Democrats call it partisan and say they were never consulted.

“I talked to my Senate colleagues, they don’t know about the map either because no one reached out to them. They have to read it in the paper like we do,” said State Representative Scott Conklin (D), chairman of the State Government Committee.

The same story with State House Districts, only it is Republicans calling that map gerrymandered and Democrats approving.

“Unfortunately today, Dennis, we agree on almost nothing politically and this is emblematic of that,” said John Jones, president of Dickinson College and a former federal judge.

Jones says it is likely the maps get decided in court.

“When you ask judges or justices to line draw you’re getting way outside, in my view, their comfort zone and I think it becomes problematic,” Jones added.

Also problematic is the clock. There are filing deadlines ahead for the May 17 primary. Counties need to be prepared and so do the candidates.

“There are elected officials who literally don’t know where their district is, don’t know where to campaign, don’t know who your constituents are gonna be. That’s a tough world to be in,” Jones said.

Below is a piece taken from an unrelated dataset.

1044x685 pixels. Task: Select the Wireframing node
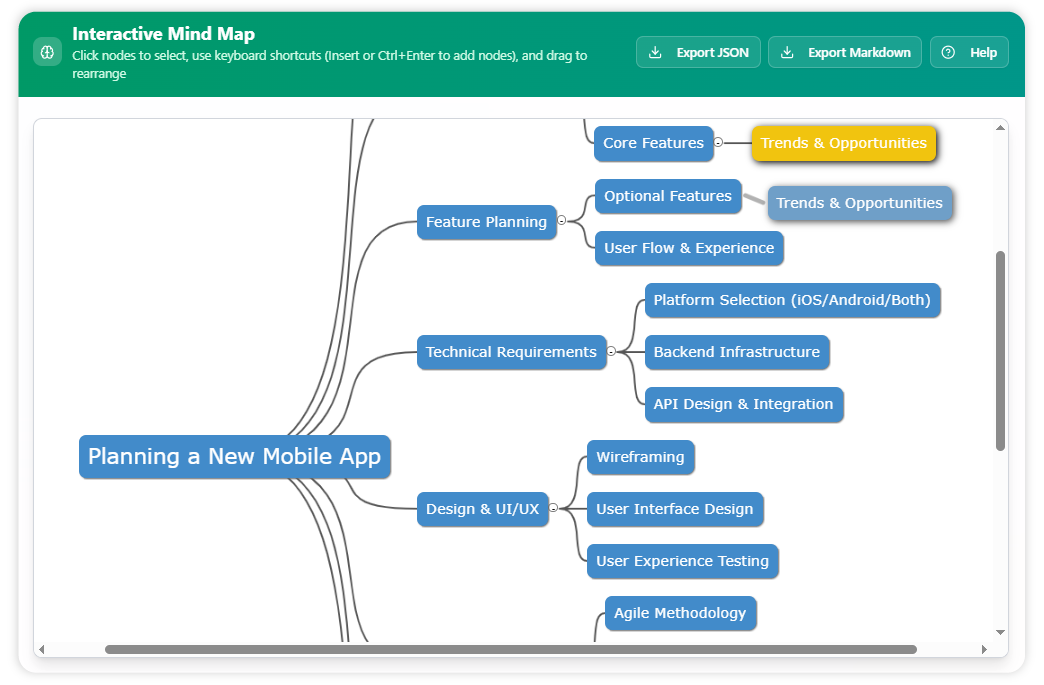pyautogui.click(x=640, y=457)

Jones does know that judges don’t want to be map-makers and the newest Supreme Court Justice Kevin Brobson said as much when abc27 asked him about it in November.

“This is what I hope. I hope it doesn’t come to the courts. That’s my hope. I hope it gets resolved by the general assembly and the governor and they do their jobs,” Brobson said.

But, if they don’t do their jobs, the judges will.

“There are some who say courts are ill-equipped to do this and that’s a fair criticism but that’s where it lands. There is no alternative because it’s gridlocked,” Jones added.

It is likely the maps end up in court and, if they get tied up there, it is very likely that May 17 primary will have to be pushed.